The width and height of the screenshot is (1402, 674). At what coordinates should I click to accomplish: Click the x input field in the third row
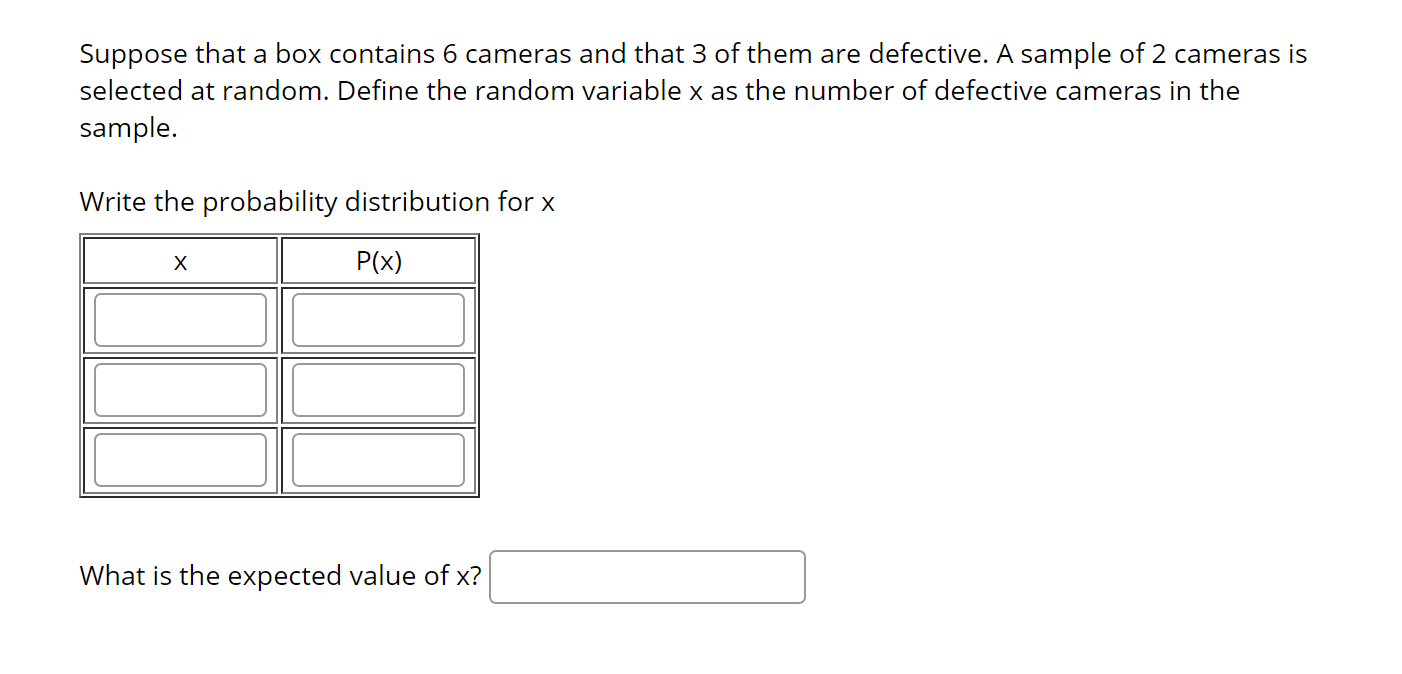(179, 459)
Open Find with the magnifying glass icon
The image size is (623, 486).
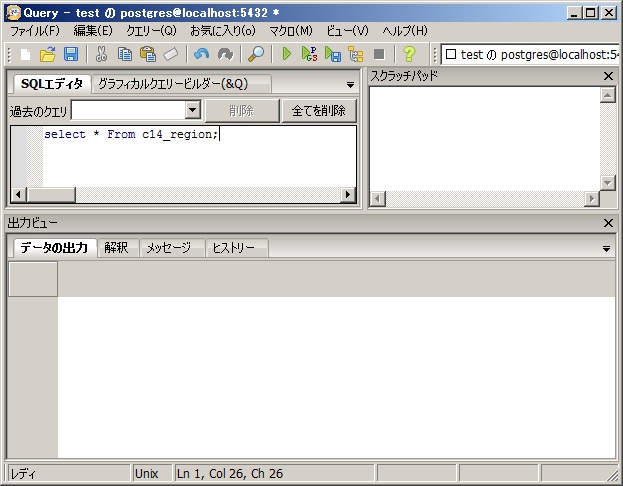[256, 54]
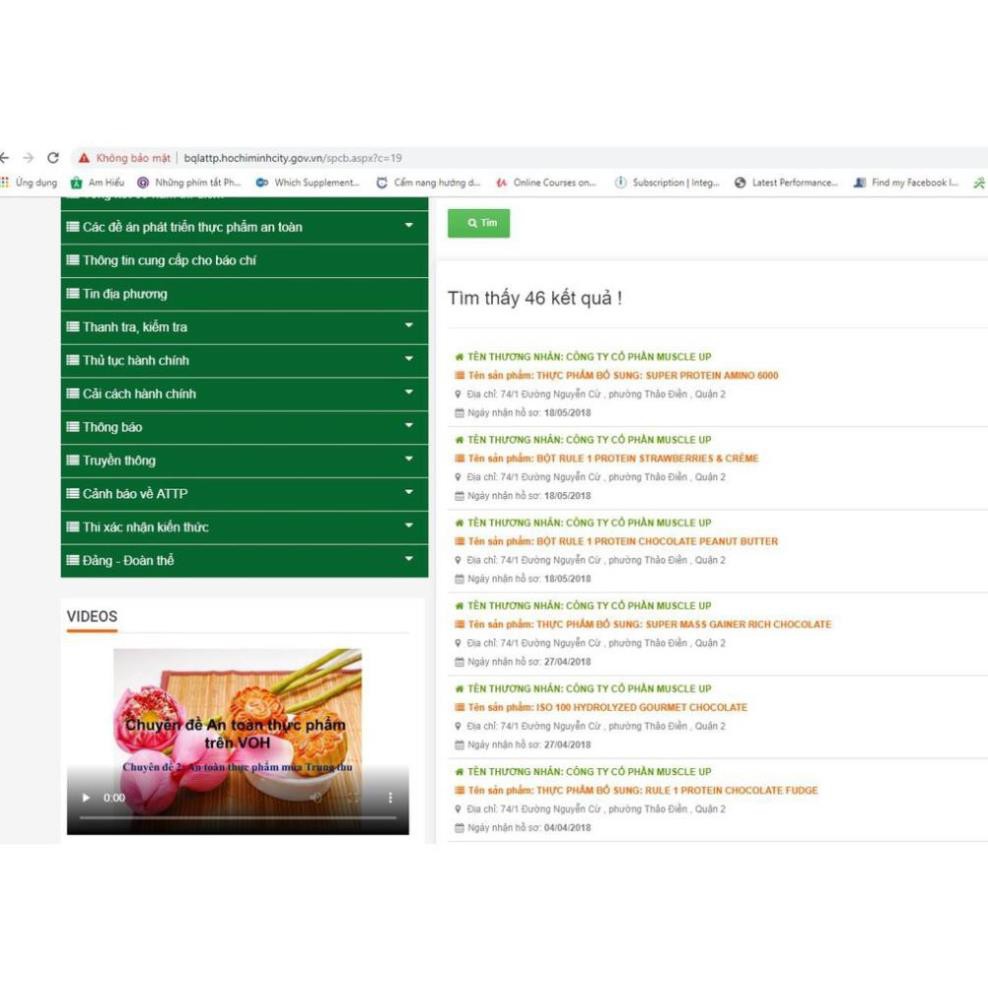Screen dimensions: 988x988
Task: Click the green 'Tìm' search button
Action: pos(478,223)
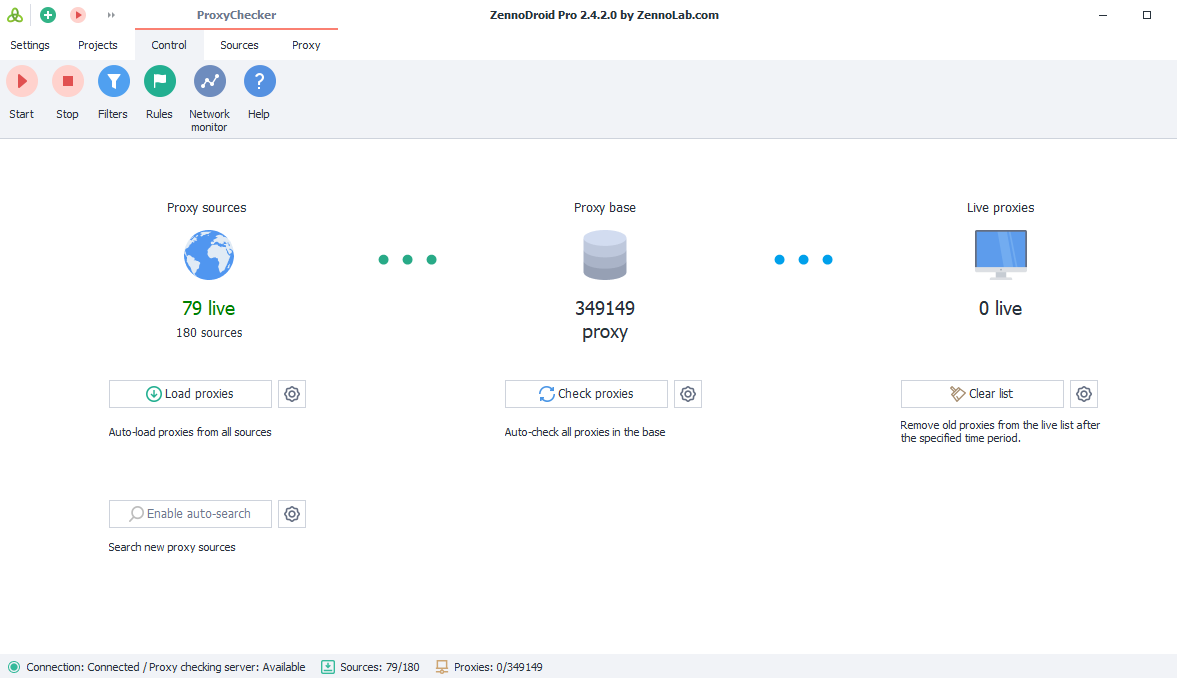The height and width of the screenshot is (678, 1177).
Task: Open the Help panel
Action: point(259,81)
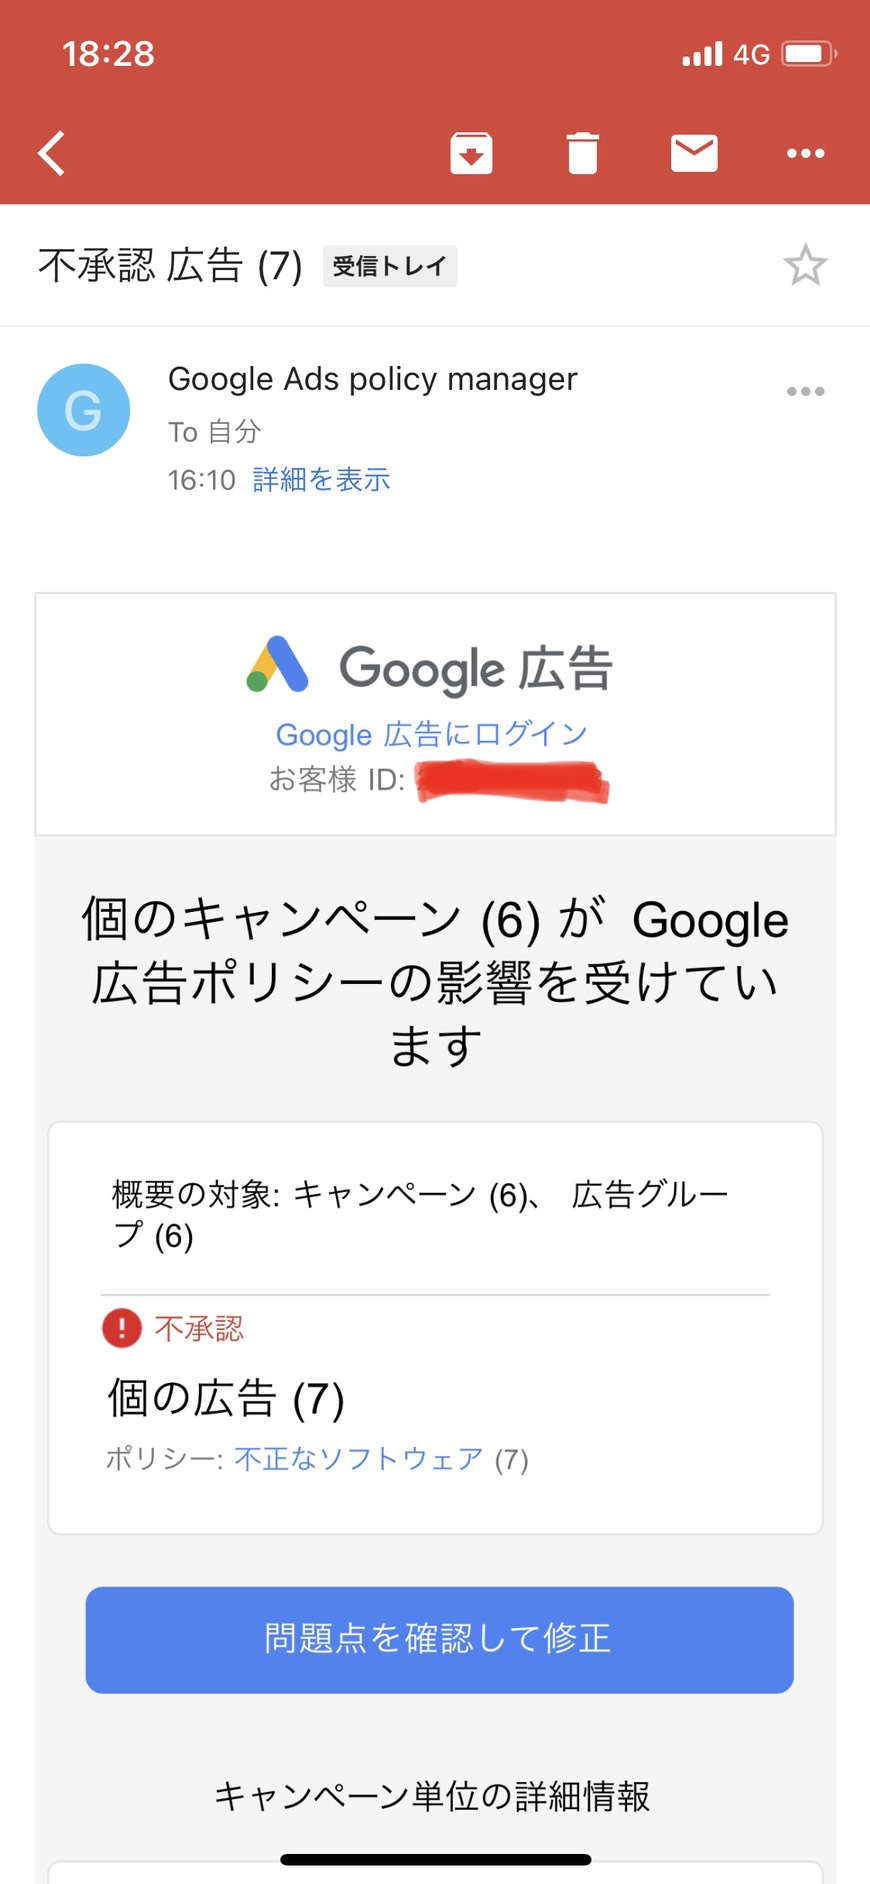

Required work:
Dropping every picture, restate the material word for word.

Written reply:
The width and height of the screenshot is (1402, 674). At what coordinates should I click to accomplish: Click the x input field in the third row
(179, 459)
Open Find with the magnifying glass icon
The image size is (623, 486).
[256, 54]
Screen dimensions: 988x988
Task: Click the green 'Tìm' search button
Action: pos(478,223)
The height and width of the screenshot is (678, 1177).
Task: Open the Help panel
Action: point(259,81)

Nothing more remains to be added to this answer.